“I Should Have Changed the Subject,” Ensign, Feb. 1977, 87
Most of us can remember some movie, book, or conversation from our early youth that frightened or horrified us, keeping us awake in the night to wonder what sort of creatures our fellowmen were and in what sort of world our Heavenly Father had left us to make our way. Such dreadful impressions are often not erased by the intervening years, but remain to plague us in adulthood.
“I guess you read what the killer did,” an unthinking guest blurted out at the dinner table in our home the other night. “He tied them all up and. …” Then followed a detailed description of torture and atrocity that was, I regret, served to my children with their spinach and potatoes. He did not realize that there was cruelty in introducing such horrors to innocent young minds.
It is impossible to shelter our children from all that is unpleasant or wrong in the world. But children gain their basic attitudes toward mankind and life’s realities in the home, during casual encounters when we have not had opportunity to prepare our responses in advance. It is futile, for instance, to teach respect for our country and its leaders in a well-planned family home evening if our daily conversation betrays our constant doubt of their integrity. In the same way, it seems pointless to forbid our children to see violent, debasing stories in movies or on television and then permit an unthinking neighbor or friend to discuss before them each shocking detail. I should have stopped that undesirable conversation in our home. How are children benefited by learning of the boy who tortured animals or the man who shot his wife? Such knowledge can only bring grief to anyone, and it can be devastating to our children. The Savior has warned that “whoso shall offend one of these little ones which believe in me, it were better for him that a millstone were hanged about his neck, and that he were drowned in the depth of the sea.” (Matt. 18:6.)

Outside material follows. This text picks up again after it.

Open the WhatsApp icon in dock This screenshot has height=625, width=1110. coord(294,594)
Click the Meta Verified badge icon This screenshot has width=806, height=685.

The Lord has also counseled that we “stand in holy places.” (D&C 45:32.) Surely if we are to make “holy places” of our homes, we must take an active role in keeping out that which is debasing and mind-polluting, whether it enters via television, books, or a friend’s thoughtless conversation.
We are not helpless in the face of all that is ugly in the world; we can make our homes sanctuaries of peace and beauty and actively, responsibly, exclude all that keeps us from that ideal. From such homes our youth, as well as ourselves, can gain the faith and the strength to face the outside world and to overcome.